The US Army, like the US Navy and the US Air Force, has lined up many failures in recent years in terms of industrial piloting of new equipment. The latest is the replacement of the M2 / M3 Bradley infantry fighting vehicles, entered service in the 80s, canceled for lack of combatants two months ago, after Rheinmetall was ousted following a logistical problem to present his Lynx, and General Dynamics' Griffin soon after for not performing well. As this is the third time in 11 years that the Bradleys' replacement program has failed, the US Army, through the voice of General John Murray, has decided to radically change its method to restart the program.

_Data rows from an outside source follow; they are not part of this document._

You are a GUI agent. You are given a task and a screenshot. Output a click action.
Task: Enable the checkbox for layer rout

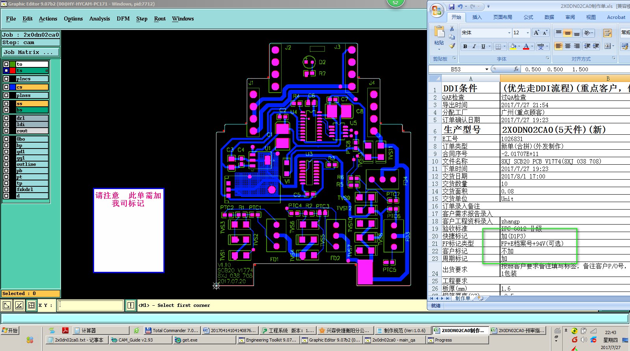click(x=6, y=131)
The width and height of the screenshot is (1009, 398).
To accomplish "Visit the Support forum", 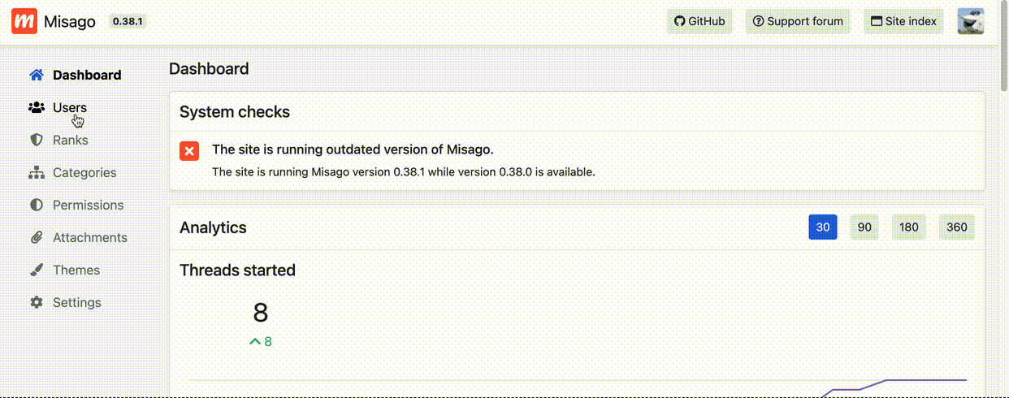I will (798, 21).
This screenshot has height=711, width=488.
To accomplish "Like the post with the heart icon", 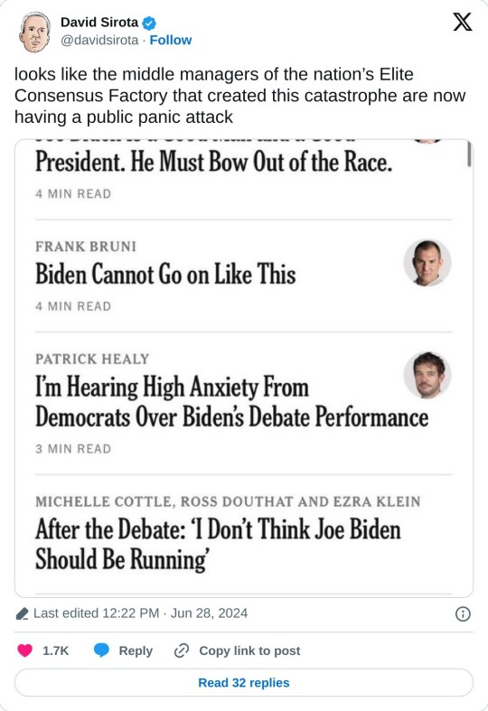I will 25,650.

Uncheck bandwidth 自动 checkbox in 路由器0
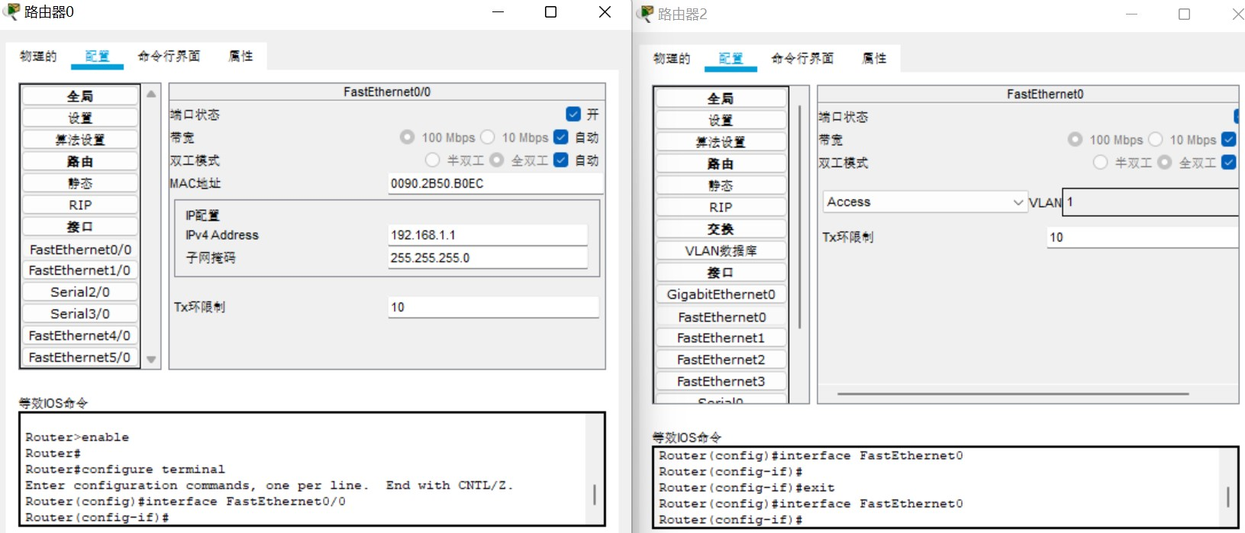[561, 137]
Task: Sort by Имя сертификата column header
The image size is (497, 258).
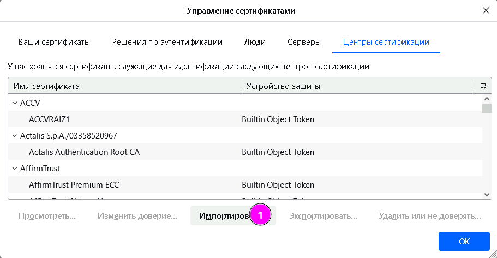Action: [124, 86]
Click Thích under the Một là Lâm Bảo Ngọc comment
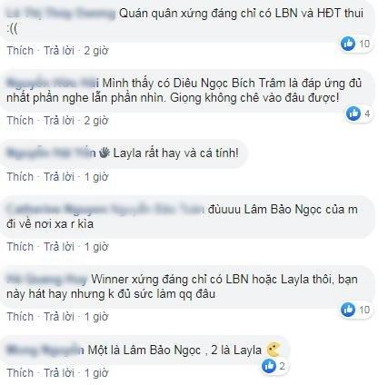388x385 pixels. click(x=20, y=372)
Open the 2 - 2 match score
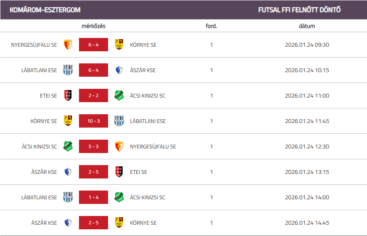The image size is (367, 236). [x=94, y=95]
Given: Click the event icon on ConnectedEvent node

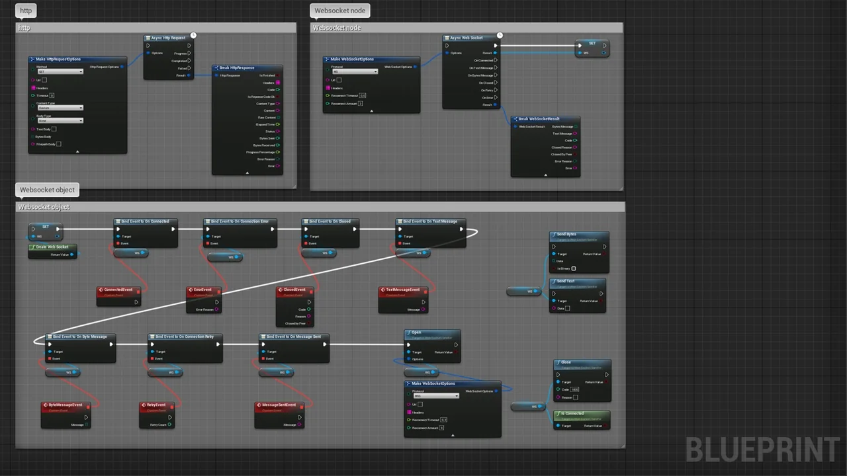Looking at the screenshot, I should (101, 290).
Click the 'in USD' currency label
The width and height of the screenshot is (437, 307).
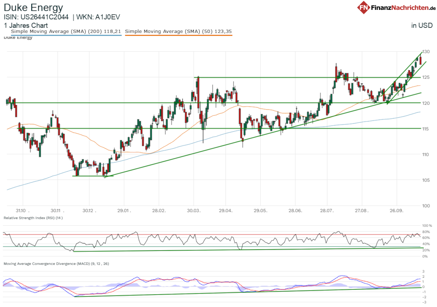422,25
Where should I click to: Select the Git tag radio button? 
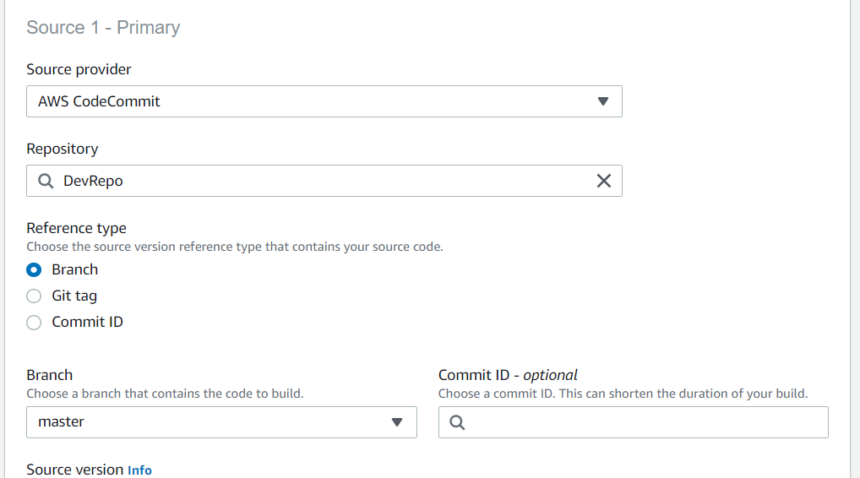click(34, 296)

No more excessive ambitions, and arbitrary and sometimes contradictory requirements, such as those which accompanied the OMFV program previously, and which threw in the towel for the vast majority of industrialists. This time, the US Army wants to join hands with the manufacturers themselves to offer the best equipment at the best price and as quickly as possible, without any of these three parameters being precisely defined. It is now up to them to propose their own approach to what should be an infantry fighting vehicle of the future, with the sole constraint of having to be able to respect their own schedules, models and budgets.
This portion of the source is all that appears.